Katzmarzyk Peter T, Mire Emily F, Horswell Ronald, Chu San T, Zhang Dachuan, Martin Corby K, Newton Robert L, Apolzan John W, Price-Haywood Eboni G, Fort Dan, Carton Thomas W, Denstel Kara D
Pennington Biomedical Research Center Baton Rouge Louisiana USA.
Ochsner Xavier Institute for Health Equity and Research New Orleans Louisiana USA.
Obes Sci Pract. 2024 Oct 19;10(5):e70017. doi: 10.1002/osp4.70017. eCollection 2024 Oct.
Short-term weight loss is possible in a variety of settings. However, long-term, free-living weight loss maintenance following structured weight loss interventions remains elusive.
The purpose was to study body weight trajectories over 2 years of intensive lifestyle intervention (ILI) and up to 4 years of follow-up versus usual care (UC).
Data were obtained from electronic medical records (EMRs) from participating clinics. Baseline (Day 0) was established as the EMR data point closest but prior to the baseline date of the trial. The sample included 111 ILI and 196 UC patients. The primary statistical analysis focused on differentiating weight loss trajectories between ILI and UC.
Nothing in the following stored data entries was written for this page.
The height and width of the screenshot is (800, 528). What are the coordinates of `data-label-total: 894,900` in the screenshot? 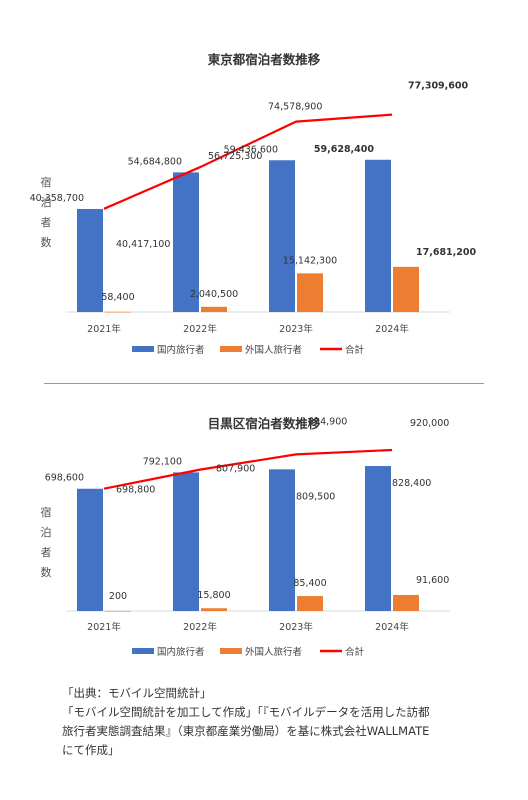 It's located at (328, 422).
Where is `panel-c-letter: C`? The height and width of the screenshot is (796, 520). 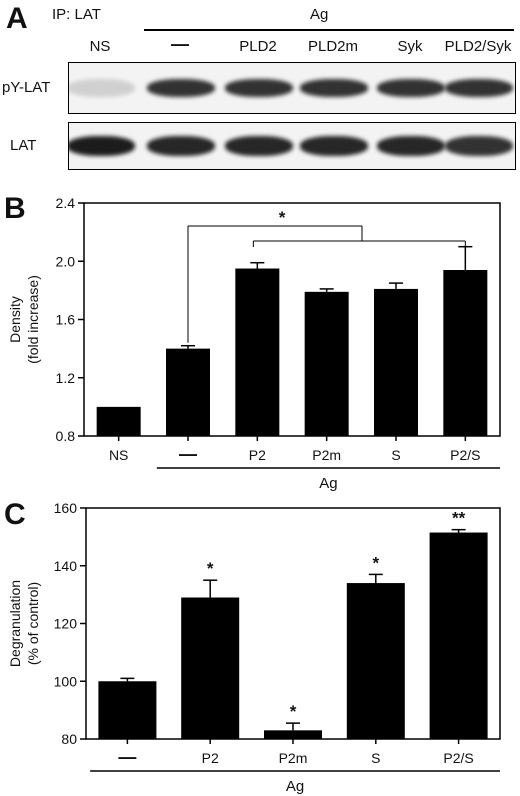
panel-c-letter: C is located at coordinates (15, 514).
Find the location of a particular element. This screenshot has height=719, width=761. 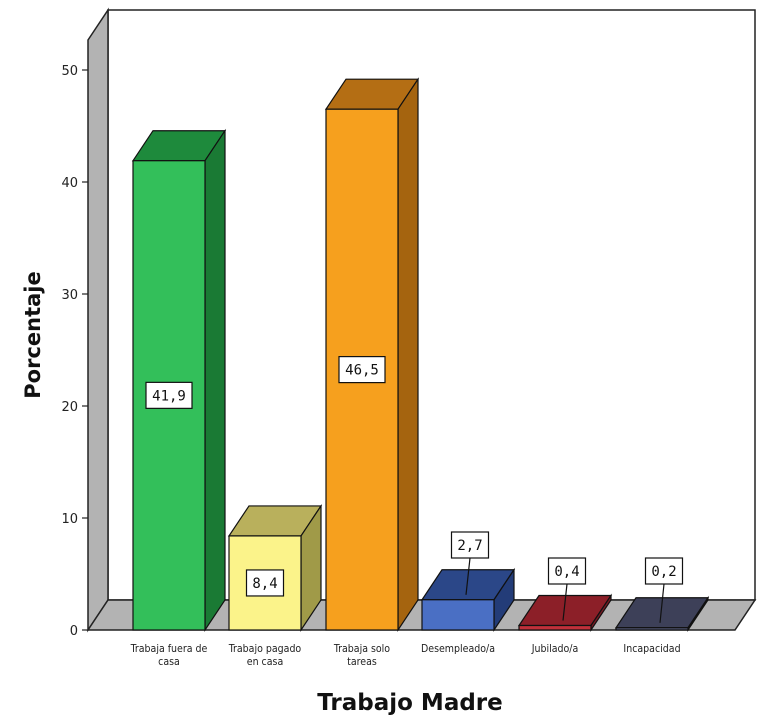

x-tick-label: Trabajo pagado is located at coordinates (265, 649).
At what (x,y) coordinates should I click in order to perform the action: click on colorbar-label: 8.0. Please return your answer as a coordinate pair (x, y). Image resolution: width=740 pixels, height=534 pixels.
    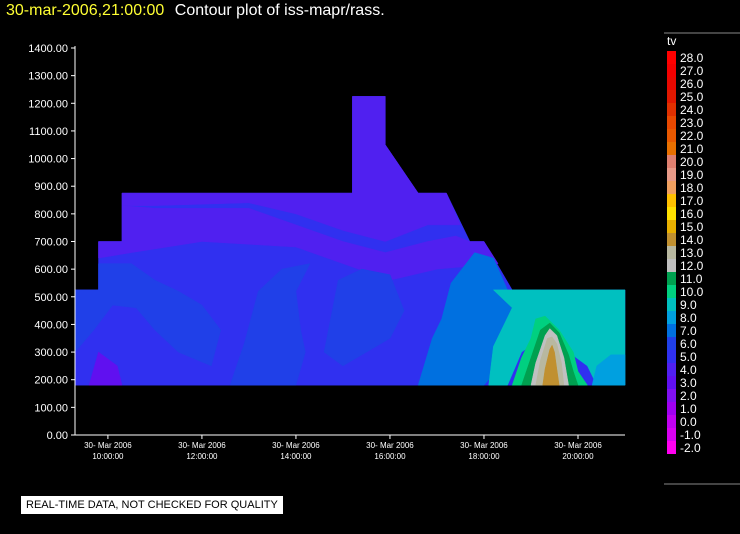
    Looking at the image, I should click on (688, 318).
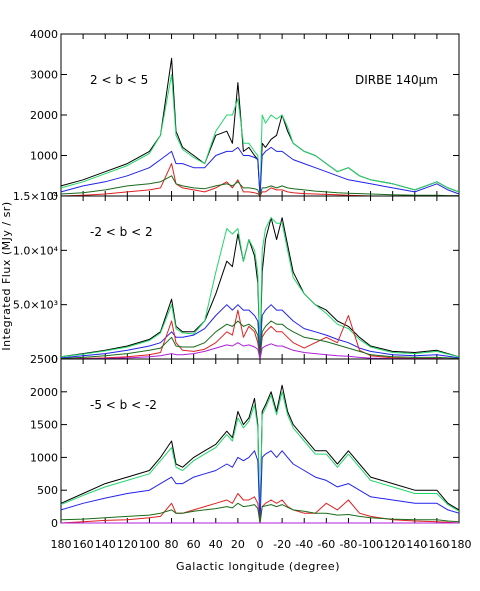 The image size is (480, 591). What do you see at coordinates (62, 544) in the screenshot?
I see `x-tick-label: 180` at bounding box center [62, 544].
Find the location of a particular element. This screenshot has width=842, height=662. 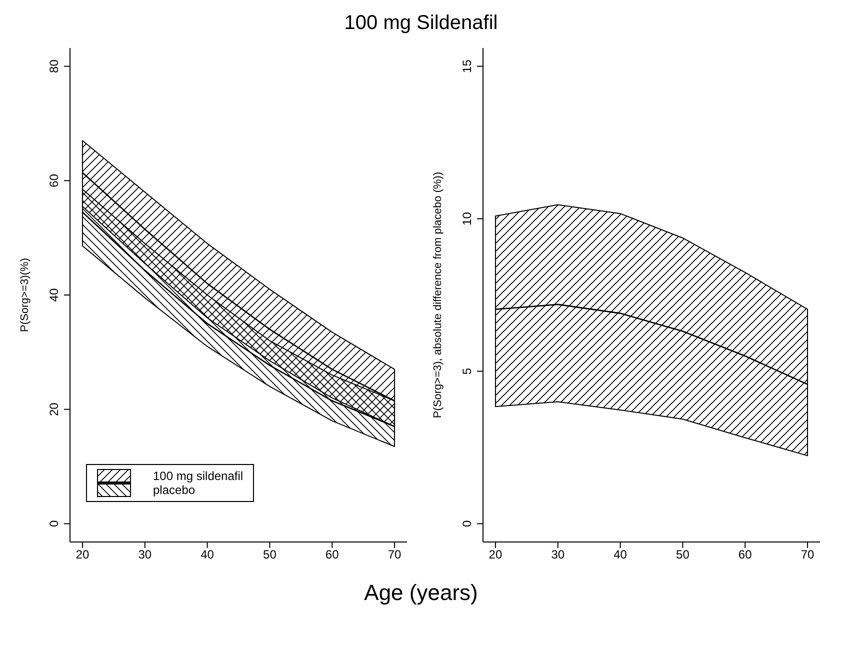

y-tick-label: 40 is located at coordinates (54, 295).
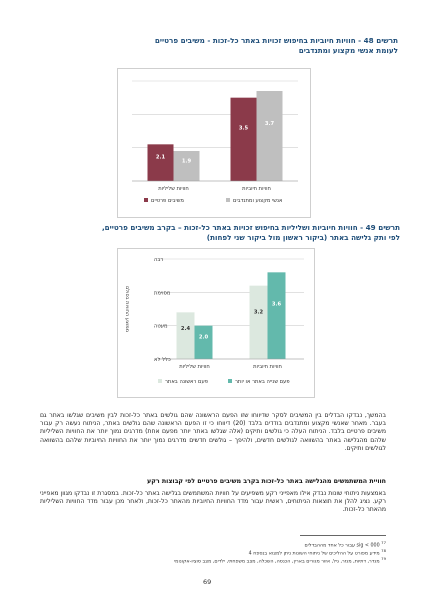  What do you see at coordinates (384, 558) in the screenshot?
I see `footnote-3-mark: 79` at bounding box center [384, 558].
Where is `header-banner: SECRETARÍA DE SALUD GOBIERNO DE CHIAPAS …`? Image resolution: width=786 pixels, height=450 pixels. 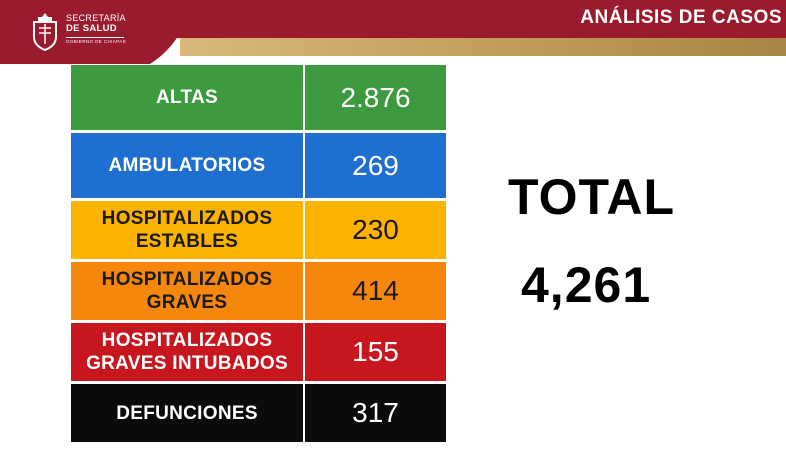
header-banner: SECRETARÍA DE SALUD GOBIERNO DE CHIAPAS … is located at coordinates (393, 32).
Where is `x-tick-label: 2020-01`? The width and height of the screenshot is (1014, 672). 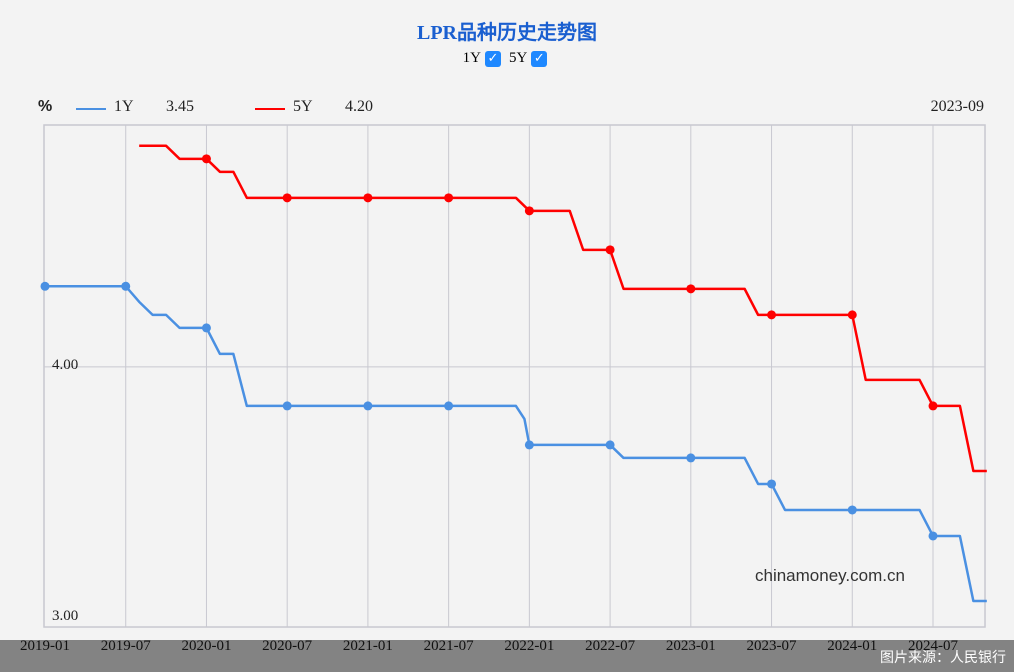
x-tick-label: 2020-01 is located at coordinates (206, 646).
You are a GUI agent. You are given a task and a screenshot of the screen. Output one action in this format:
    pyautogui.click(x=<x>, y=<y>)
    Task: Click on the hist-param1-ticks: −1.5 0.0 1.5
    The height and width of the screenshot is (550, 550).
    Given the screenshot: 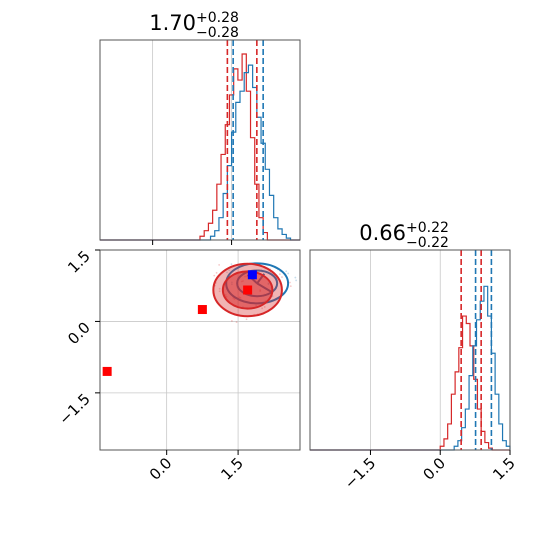 What is the action you would take?
    pyautogui.click(x=430, y=472)
    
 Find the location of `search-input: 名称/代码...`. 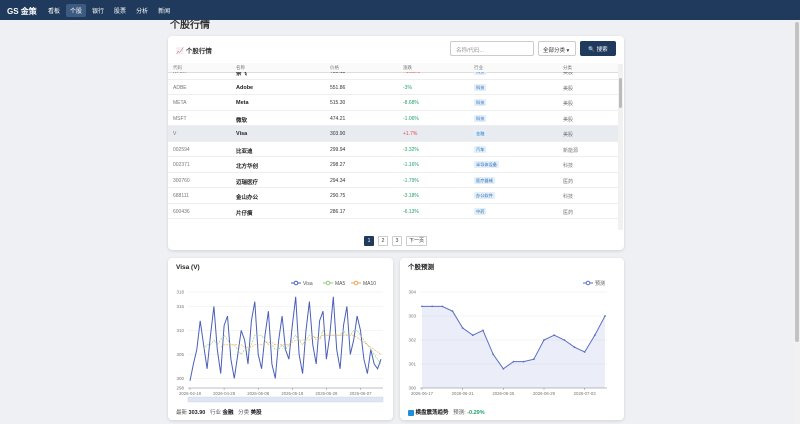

The ILI group experienced significantly greater weight loss compared with the UC group from Day 100 to Day 700, beyond which there were no significant differences. Intensive lifestyle intervention patients who maintained ≥5% and ≥10% weight loss at 24 months demonstrated significantly greater weight loss ( < 0.001) across the active intervention and follow-up.
Following 24 months of active intervention, patients with ILI regained weight toward their baseline to the point where ILI versus UC differences were no longer statistically or clinically significant. However, patients in the ILI who experienced ≥5% or ≥10% weight loss at the cessation of the active intervention maintained greater weight loss at the end of the follow-up phase.
ClinicalTrials.gov: NCT02561221.
在各种情况下都有可能实现短期体重减轻。然而,在结构化减肥干预后长期自由生活状态下维持体重减轻仍然难以实现。
旨在研究强化生活方式干预(ILI)2年及长达4年随访与常规护理(UC)相比的体重变化轨迹。
数据来自参与研究的诊所的电子病历(EMR)。将基线(第0天)确定为最接近但早于试验基线日期的EMR数据点。样本包括111名ILI患者和196名UC患者。主要统计分析集中于区分ILI和UC之间的体重减轻轨迹。
从第100天到第700天,ILI组的体重减轻明显大于UC组,在此之后两组无显著差异。在24个月时体重减轻≥5%和≥10%的强化生活方式干预患者在整个积极干预和随访期间体重减轻明显更多(<0.001)。
经过24个月的积极干预后,ILI患者的体重恢复至基线水平,此时ILI与UC之间的差异在统计学或临床上不再显著。然而,在积极干预结束时体重减轻≥5%或≥10%的ILI患者在随访阶段结束时维持了更多的体重减轻。
ClinicalTrials.gov:NCT02561221。